It’s been a long, long Monday.
You get home from work, eat dinner, clean up, flop on the couch, and doze off watching TV or mess with your phone. Then you repeat the same routine Tuesday, Wednesday, Thursday, and Friday. Before you know it, you’ve hit the weekend, and it felt like all you did all week was work.
In reality, you had an hour or two to do whatever you wanted each night. But because you didn’t consciously invest that time in meaningful or satisfying activities, every day felt like a grind.
So how do you shake up this routine and begin to invest your time in activities that truly satisfy and refresh you?
As a time management coach, I’ve seen that these five strategies can help you feel like you have more free time and feel happier with how you invest it.
Plan your downtime in advance
Making a positive choice on what to do in the evening is really difficult when you already feel drained. A better option is to think ahead about your free time. That could include scheduling a dinner out, time to cook, a visit to the gym, or an opportunity to review your retirement accounts. If you’ll need to coordinate with others, I recommend scheduling events at least a few days in advance, for example, reaching out on Wednesday or Thursday for weekend plans. You may even want to put a recurring reminder in your calendar on Wednesdays to prompt you to think about the weekend. And for solo activities, such as reading or getting something done around your home, some conscious thinking even the morning of can better your chances of a good evening. For instance, on your way to work, you may decide that tonight you’ll go on a hike or finally tackle some outstanding bills.
Prep for action
Since free time is so limited, it’s essential that you prep in advance to take full advantage of your time. That could mean packing a gym bag so you can go straight from work to the gym, writing up a list of errands to run so that you can zip out at the end of the day and get right to them, or setting out what you’ll need to work on a home project later that evening. Teeing yourself up the night before lowers the chances of inaction and also incentivizes you to leave work on time. When you have a higher level of consciousness, you are aware that extra time in the office means less time for whatever else you want to do, so you have motivation to leave.
Not all activities will equally benefit your life. Watching TV or scrolling on your phone isn’t intrinsically bad or wrong, but these activities won’t produce the mood-enhancing brain chemicals that the most effective stress-relief strategies can. The best activities include exercising or playing sports, attending a religious service, reading, listening to music, spending time with friends or family, getting a massage, going for a walk, meditating, yoga, or hobbies.

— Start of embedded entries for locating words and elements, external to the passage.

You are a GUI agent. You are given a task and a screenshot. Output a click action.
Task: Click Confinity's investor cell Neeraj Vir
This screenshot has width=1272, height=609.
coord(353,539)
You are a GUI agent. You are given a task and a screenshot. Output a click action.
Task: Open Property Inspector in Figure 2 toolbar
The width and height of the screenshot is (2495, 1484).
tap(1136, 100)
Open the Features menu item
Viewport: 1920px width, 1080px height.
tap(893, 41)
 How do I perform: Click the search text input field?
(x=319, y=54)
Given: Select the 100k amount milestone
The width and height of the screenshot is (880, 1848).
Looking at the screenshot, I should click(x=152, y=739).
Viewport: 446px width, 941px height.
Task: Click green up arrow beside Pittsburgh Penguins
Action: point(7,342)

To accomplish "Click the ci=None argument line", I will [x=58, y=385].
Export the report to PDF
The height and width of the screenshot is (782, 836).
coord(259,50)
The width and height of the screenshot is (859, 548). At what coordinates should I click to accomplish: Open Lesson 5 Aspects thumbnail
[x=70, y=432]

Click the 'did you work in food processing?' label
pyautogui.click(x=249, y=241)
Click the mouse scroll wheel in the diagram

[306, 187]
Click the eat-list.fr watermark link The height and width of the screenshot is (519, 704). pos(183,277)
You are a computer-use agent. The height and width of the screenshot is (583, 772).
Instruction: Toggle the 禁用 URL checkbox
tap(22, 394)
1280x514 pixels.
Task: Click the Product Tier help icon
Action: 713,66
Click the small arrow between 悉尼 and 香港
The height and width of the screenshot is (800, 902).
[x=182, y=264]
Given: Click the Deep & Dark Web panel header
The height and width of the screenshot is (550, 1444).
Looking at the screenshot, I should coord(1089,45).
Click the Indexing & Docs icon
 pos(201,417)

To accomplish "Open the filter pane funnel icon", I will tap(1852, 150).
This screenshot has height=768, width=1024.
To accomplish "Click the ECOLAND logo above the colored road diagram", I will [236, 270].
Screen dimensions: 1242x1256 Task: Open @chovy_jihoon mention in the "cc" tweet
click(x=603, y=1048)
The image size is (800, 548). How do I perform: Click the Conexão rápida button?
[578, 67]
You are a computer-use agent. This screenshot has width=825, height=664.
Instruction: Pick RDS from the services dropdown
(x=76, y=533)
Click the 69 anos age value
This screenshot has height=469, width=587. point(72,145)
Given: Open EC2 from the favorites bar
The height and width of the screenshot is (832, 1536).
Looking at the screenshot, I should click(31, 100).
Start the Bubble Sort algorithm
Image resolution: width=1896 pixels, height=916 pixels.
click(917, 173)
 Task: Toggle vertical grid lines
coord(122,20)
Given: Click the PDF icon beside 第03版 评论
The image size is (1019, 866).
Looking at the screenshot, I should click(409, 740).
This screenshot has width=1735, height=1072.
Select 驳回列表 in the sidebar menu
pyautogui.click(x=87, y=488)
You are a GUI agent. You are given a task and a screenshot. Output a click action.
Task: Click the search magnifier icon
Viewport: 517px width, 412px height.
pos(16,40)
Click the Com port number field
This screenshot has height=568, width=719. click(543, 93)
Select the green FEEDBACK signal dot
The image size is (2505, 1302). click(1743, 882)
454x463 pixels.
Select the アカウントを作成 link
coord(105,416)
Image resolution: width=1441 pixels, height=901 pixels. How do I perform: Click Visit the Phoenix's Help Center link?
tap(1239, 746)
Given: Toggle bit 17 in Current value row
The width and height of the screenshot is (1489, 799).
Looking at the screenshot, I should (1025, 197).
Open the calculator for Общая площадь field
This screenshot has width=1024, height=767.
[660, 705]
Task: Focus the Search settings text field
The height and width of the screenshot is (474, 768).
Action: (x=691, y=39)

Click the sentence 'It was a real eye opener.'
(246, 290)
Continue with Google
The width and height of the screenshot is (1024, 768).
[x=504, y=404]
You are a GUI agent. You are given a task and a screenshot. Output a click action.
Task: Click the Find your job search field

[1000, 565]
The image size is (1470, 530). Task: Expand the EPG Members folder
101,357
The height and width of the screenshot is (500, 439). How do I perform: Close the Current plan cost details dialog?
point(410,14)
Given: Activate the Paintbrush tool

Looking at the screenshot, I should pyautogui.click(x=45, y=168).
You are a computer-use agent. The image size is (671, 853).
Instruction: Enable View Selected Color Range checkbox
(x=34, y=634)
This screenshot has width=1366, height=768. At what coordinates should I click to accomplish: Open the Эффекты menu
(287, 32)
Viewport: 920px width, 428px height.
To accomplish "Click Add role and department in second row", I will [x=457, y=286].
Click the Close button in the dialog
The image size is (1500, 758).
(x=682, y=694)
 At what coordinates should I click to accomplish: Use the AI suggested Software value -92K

Each person has slightly different preferences, so make a list of the specific activities that make you most happy. For example, if you’re extroverted, that might include getting out and around people as much as possible, whereas an introvert might need more solo activities. Then try to get some of them in each week. Maybe your list includes playing soccer, going on walks, reading, and spending time with your significant other. Clarity on what you want to do makes it easier to make those activities a priority.
Double the benefit
A simple way to multiply the benefit of your precious free time is to layer activities. For example, go on a walk with a friend, or work on a creative hobby with your significant other—either doing the same activity or being in the same room. One thing I discovered about myself in the last few years is that I would rather meet socially for a hike than drinks or dinner. So now, when friends suggest getting together, I try to steer us toward an outdoor activity. That way I get in social time and do something that refreshes me on a deep level.
Increase your sense of time
Another little trick to give yourself the sense that you have more free time is to do more than one activity in an evening. For example, instead of just working out, also take 10-15 minutes to read, or instead of just going out for dinner, also sort the mail. I don’t recommend packing your free time too tightly. But by doing multiple activities in one evening, it makes you feel like you experienced more within the same amount of time.
Can you watch TV at night? Absolutely. I’m not suggesting that you must ban yourself from all electronic devices in the evening. But you should consider a more intentional approach to your free time. Some small tweaks to how you spend it can make a huge impact to the sense that you have free time, your overall energy levels, and your satisfaction with life in general.